Transactional business processes lack this element of randomness. Human behavior around deadlines impact the cycle/delivery/lead times. Inter-arrival times are not independent throughout the work day because people have patterns of behavior and so on. Outliers can also be caused by behavior. If you are already a week late on a delivery, what's another week?

3. ## The Following User Says Thank You to Miner For This Useful Post:

noetsi (03-28-2014)

4. ## Re: how do i approach this problem?

I agree that randomness is likely different. I think that there is more order, predictability, in an industrial process than in transactional processes (at least those that involve social services) and that external factors outside the process have greater impact in a service environment than in an industrial process on average. Outliers are I suspect far more common and have greater impact when the key drivers are human behavior than industrial production. At least for a non-start up process anyhow.

A fasinating issue in any case.

5. ## Re: how do i approach this problem?

im pretty confused on how to do (a) can someone guide me through it?

6. ## Re: how do i approach this problem?

Look up how to make a t-based confidence interval. It should be in your notes - otherwise there are plenty of examples online. Once you give that a try if you're still stuck let us know what exactly is giving you trouble.

7. ## Re: how do i approach this problem?

Originally Posted by Dason
Look up how to make a t-based confidence interval. It should be in your notes - otherwise there are plenty of examples online. Once you give that a try if you're still stuck let us know what exactly is giving you trouble.
is this right for question 1 a?

8. ## Re: how do i approach this problem?

Originally Posted by noetsi
None of the training I had in six sigma, or the associated materials, mentioned that distinction Miner but I take your word for it.

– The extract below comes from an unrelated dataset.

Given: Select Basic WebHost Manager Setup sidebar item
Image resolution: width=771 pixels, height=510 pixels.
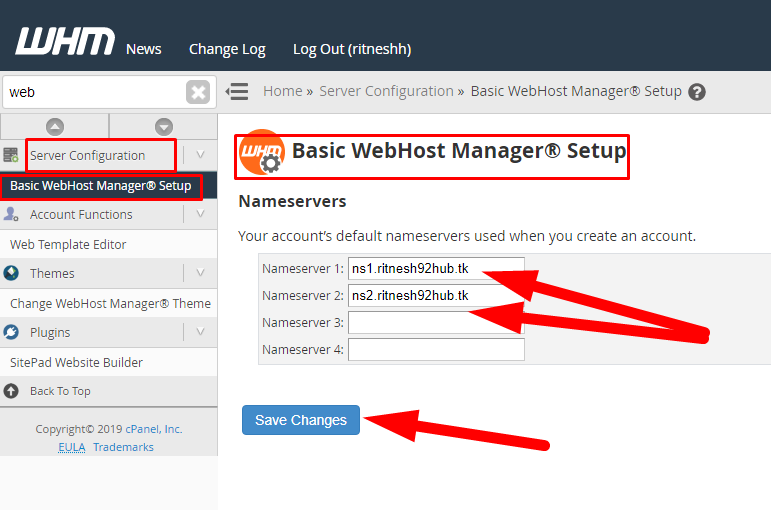Looking at the screenshot, I should pos(100,186).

I don't understand if you mean a sample done 100 times or a single sampling with a hundred points. I have data that has hundreds if not thousands of points that is still highly skewed because of huge outliers. It is not remotely normal.
Regarding using the Z distribution rather than the t distribution, wouldn't the non-normalness be just as big a problem when using the t?

9. ## Re: how do i approach this problem?

can anyone please check if my work is right??? i posted my work....

10. ## Re: how do i approach this problem?

Originally Posted by boundless constraint
Regarding using the Z distribution rather than the t distribution, wouldn't the non-normalness be just as big a problem when using the t?
Commonly it is not treated that way in the literature. I think the correct answer is that it depends on the specific nature and magnitude of the departure from normality, although I have not seen any specific comments on this. Discussion of the t and z distribution tends to be 1) either use z or t. Personally I think, given that you rarely have the population standard deviation, just use t.